Christmas delayed for physicists waiting for Large Hadron Collider

December 16, 2008 Roger Moore

Roger Moore

(PhysOrg.com) -- A University of Alberta researcher has learned that the Large Hadron Collider's experiments to duplicate the Big Bang and the origins of the universe will get going again in late July.

Roger Moore, of the U of A's Centre for Particle Physics and a member of the collider's science team based in Switzerland, received an internal report last week with the good news. Moore and three other U of A researchers involved with the collider have been on hold since the fall when a malfunction shut it down just before the collider was to send protons crashing together at near the speed of light. The repairs have been made but Moore says waiting for the day when the secrets of the universe could be revealed is frustrating.

"It's kind of like waiting for Christmas, only to wake up and find it's been postponed for six months," he said. But Moore knows the collider is a complicated device. "The problem is it's so big; it's a 27 kilometre-long circular tube." said Moore. "It's not like starting your car in the morning."

The original delay played havoc with Moore's schedule. He's trying to co-ordinate his university teaching duties with working visits to the collider. Moore and his U of A particle physics colleagues, Jim Pinfold, Doug Gingrich and Bryan Caron, were involved in the initial design of the collider and will help process reams of information that will come from the experiments.

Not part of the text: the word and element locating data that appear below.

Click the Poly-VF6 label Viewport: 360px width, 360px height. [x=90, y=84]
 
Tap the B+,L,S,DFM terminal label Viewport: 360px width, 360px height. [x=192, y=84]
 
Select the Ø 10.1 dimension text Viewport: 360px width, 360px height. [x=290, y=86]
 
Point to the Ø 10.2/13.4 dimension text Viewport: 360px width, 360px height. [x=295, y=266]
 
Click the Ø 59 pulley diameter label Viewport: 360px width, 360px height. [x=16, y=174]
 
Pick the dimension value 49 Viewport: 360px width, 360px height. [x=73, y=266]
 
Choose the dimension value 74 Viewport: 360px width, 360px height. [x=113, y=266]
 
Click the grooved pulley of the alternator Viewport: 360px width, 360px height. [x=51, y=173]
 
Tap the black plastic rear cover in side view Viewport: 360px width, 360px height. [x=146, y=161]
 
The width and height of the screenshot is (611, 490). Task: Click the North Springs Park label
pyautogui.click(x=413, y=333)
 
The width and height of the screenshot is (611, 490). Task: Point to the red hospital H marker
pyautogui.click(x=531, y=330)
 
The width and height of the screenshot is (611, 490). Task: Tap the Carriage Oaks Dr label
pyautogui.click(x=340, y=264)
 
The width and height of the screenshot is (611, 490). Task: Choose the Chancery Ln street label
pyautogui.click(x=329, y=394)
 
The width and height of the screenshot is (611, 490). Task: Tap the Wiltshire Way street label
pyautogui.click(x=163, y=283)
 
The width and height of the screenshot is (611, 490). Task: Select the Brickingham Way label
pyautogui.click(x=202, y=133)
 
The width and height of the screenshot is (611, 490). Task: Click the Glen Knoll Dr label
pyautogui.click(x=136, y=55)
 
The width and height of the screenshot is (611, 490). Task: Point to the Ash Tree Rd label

Moore is keen to get back to Switzerland. "We've all been responsible for various bits of the detector but what we really want now is to see some data," he said.

Right now Moore isn't sure if he'll be at the collider on the big day in July. "It depends when our shifts are scheduled; there's no set date like last time."

But Moore is keeping an eagle eye out for an announcement. "If it turns out there is a specific date then I'll do my best to be out there when it turns on." And Moore knows the rest of the U of A team wants to be in Switzerland too. For a physicist it's a once-in-a-lifetime opportunity.

For centuries scientists have been looking into the night sky and wondering how the universe was created. The hundreds of researchers involved with the Large Hadron Collider believe the universe started with a huge burst of energy. By crashing protons together, Moore is hoping to get as close as possible to recreating that moment. "We're trying to push back our understanding of the universe to less than a tenth of a millionth of a millionth of a second after the Big Bang," he said.

If Moore can't be there on the day the collider is fired up he'll still be close to the action without leaving the U of A campus. Moore will be supervising students who will collect information fed from the collider on a cluster of computers. "We would hope to analyze the data within a matter of hours from the actual proton collisions."

As July approaches one thing Moore isn't looking forward to is more talk about accidental black holes and the end of life on Earth. Some people believe the high-speed collision of subatomic material in the collider will trigger the entire planet to collapse in on itself. But Moore's assurances are ready.

"You won't see stars and planets disappearing from the sky," he said. "You can explain that until you're blue in the face but some people won't believe you."

If the Big Bang is successfully recreated, Moore hopes data from the experiment will cause existing particle physics theories to be re-examined. Moore looks forward to learning more about scientifically uncharted worlds like dark matter and the nature of mass because he says civilization needs discoveries on this scale to move forward.

"We started out thinking everything revolved around the Earth and then we learned no, we revolve around the sun," and that realization led to accepting the fact that even our galaxy is just one of millions. Moore says breaking new frontiers in physics is exciting but sobering. "Science at this level seems to make ourselves seem less and less significant in the universe."